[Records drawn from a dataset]
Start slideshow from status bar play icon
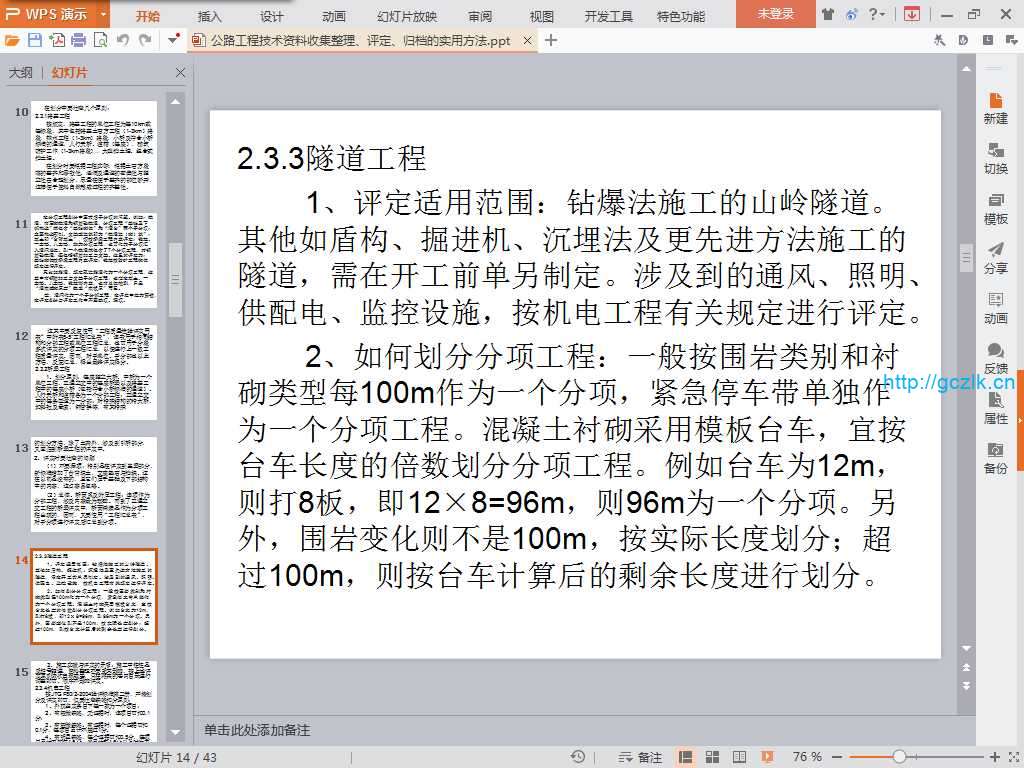Screen dimensions: 1024x768 766,757
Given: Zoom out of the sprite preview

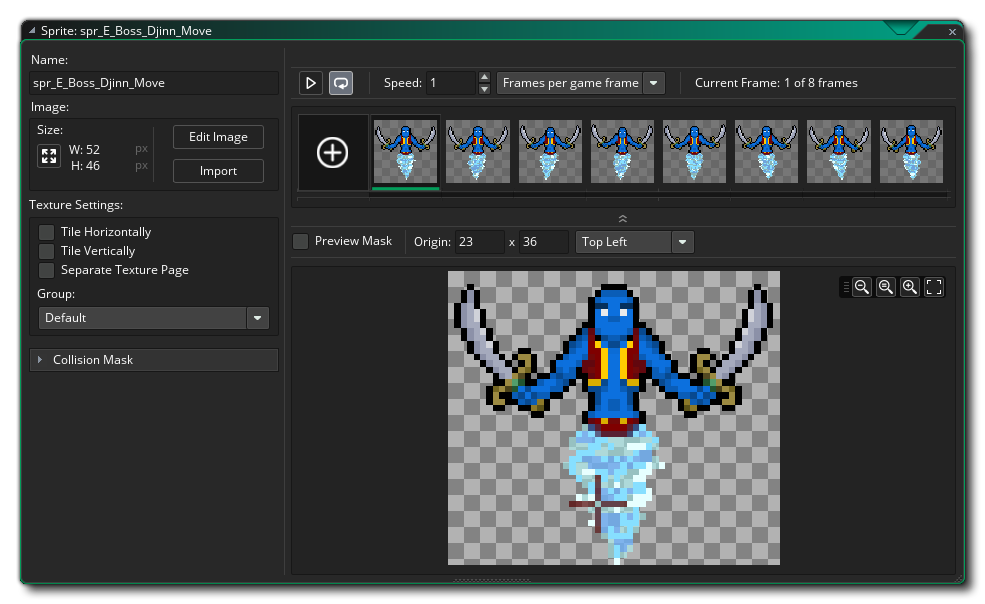Looking at the screenshot, I should click(861, 287).
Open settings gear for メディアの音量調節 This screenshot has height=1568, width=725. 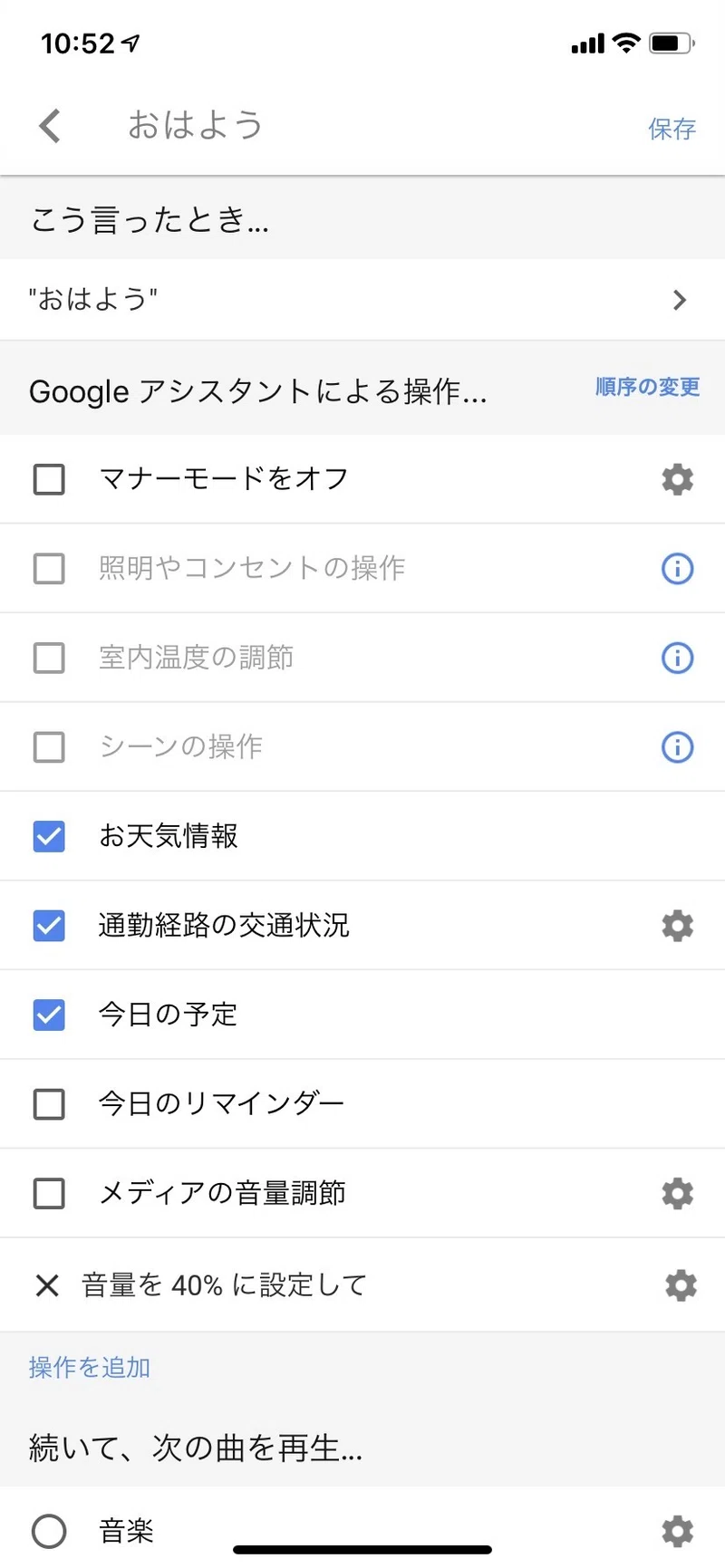[x=677, y=1194]
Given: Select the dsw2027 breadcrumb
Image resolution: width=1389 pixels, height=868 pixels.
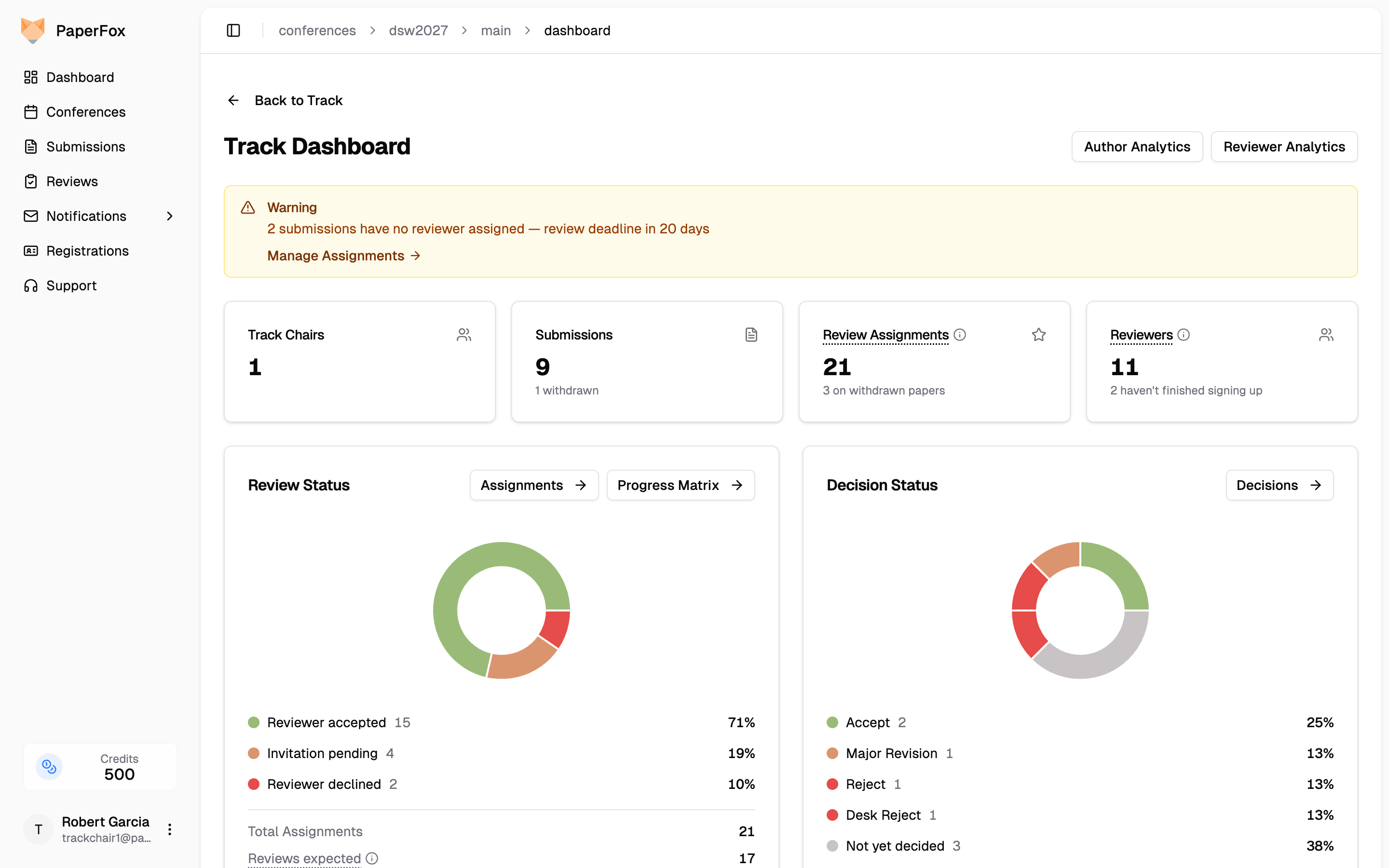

Instructions for the task ▸
A word-for-word repeat is expected of the lines from the one with "Given: Select the dsw2027 breadcrumb" to the end of the data, both included; pictures are not part of it.

Solution to the problem ▸
Given: Select the dsw2027 breadcrumb
Image resolution: width=1389 pixels, height=868 pixels.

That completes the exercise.